The Bay State ADAs also earn less than many non-lawyers working in the same courthouses. Probation officers make $42,166 to start, for instance. ADAs also earn less than lawyers working for other state agencies. Last year, the minimum starting salary for an attorney working in a state department’s legal office was $39,669.

To make ends meet, prosecutors–many of whom are shouldering $50,000 or $100,000 in law-school loans–do a lot of moonlighting. “More than a third of the people who work in Suffolk County have part-time jobs,” Campbell says.” I think you’ll find that in almost every DA’s office.” By law, the prosecutors can’t practice law on the side, so some teach adult-education or college courses. Campbell taught nights at his law school alma mater. Others tend bar or wait tables.

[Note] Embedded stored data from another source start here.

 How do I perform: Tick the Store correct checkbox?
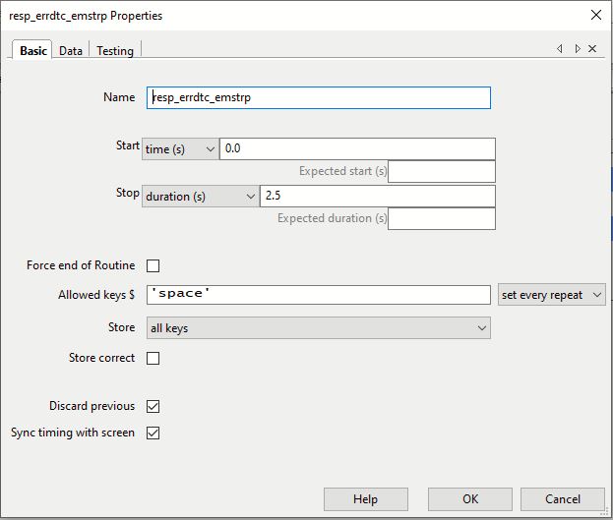pyautogui.click(x=153, y=358)
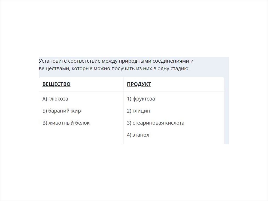This screenshot has width=268, height=201.
Task: Click the word 'получить' in the question
Action: (x=122, y=69)
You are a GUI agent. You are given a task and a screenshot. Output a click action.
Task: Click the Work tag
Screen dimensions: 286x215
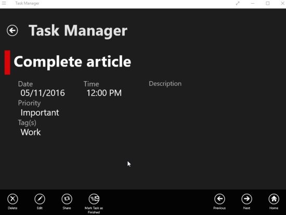tap(31, 132)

Low pay has made turnover in the ranks of ADAs legendary, especially on the district court level, where prosecutors learn their trade and then, for the most part, take their skills to more lucrative lines of legal work. “After six years as a prosecutor, I was one of the more experienced people on the staff,” says Campbell.

The district attorneys, who obtained from the Legislature a long-awaited pay raise of $21,789 for themselves–to $117,499–earlier this year, are not convinced that the turnover in their offices does any harm. “I can’t say it necessarily adversely affects the ability of our office to respond to the needs of the community we serve,” says Plymouth County District Attorney Michael Sullivan, immediate past president of the Massachusetts District Attorneys Association. “In fact, most organizations agree that turnover is healthy.”

But Cullen says there is a price to such turnover, “not only a financial cost but a cost to the community.” In the time it takes some cases to get to trial, he says, victims may have to deal with two or three different ADAs. “I think that’s unsettling for someone who’s been robbed or beaten or raped,” he says. Plus, Cullen adds, “The truth is, experienced prosecutors get more convictions than inexperienced prosecutors.”

It’s not only in conviction rate that experience counts. Larry Mayes, a street worker with the Ella J. Baker House in Boston, can’t stand it that the ADAs he deals with, working out creative dispositions that serve both troubled young people and public safety, are gone within a couple of years. “I would love to have [prosecutors] who are in for three to five years, know the kids, know the cases, and also get to know the community,” says Mayes.

That’s not a luxury most prosecutors can afford. Take Campbell. He was hired in 1993 at a salary of $25,000. It took him almost four years to break the $30,000 barrier, he says. In the time he was with the DA’s office, he and his wife had two children. Then, in November 1999, with mortgage payments to make and a third child on the way, he finally, reluctantly, opted for more lucrative work. He’s now representing plaintiffs in medical malpractice cases at Bergstresser & Associates in Boston.

Sullivan says he sympathizes, but points out that the low pay has been no obstacle to hiring bright, young talent. “We always have far more interest in our vacancies than we have ability to hire,” says Sullivan.

And sympathy aside, the DAs say they simply don’t have the money to pay more. “It’s not an unwillingness,” says John Conte, district attorney of Worcester County. “It’s a question of getting the proper budget appropriation to do it.”

With that point, however, Rep. Paul Haley (D-Weymouth), chairman of the House Ways and Means Committee, has no sympathy. He notes that DAs have gotten annual budget increases averaging 7 percent over the past four years, far outstripping inflation. If ADAs have a beef about their pay, “they need to take that up with the elected district attorney who they work for,” says Haley, a former ADA himself.

But Haley is also losing patience with this chronic courtroom pleading. “If we’re going to continue to hear this [salary] complaint,” he says, “maybe we’ll have to lay out a salary schedule.” While that might help the ADAs’ plight, it’s certain to agitate their bosses, who don’t want their spending decisions dictated to them.

For now, at least, it seems young prosecutors are left to ask the same question as Dickens’s poor Oliver Twist: “Please, sir, may I have some more?”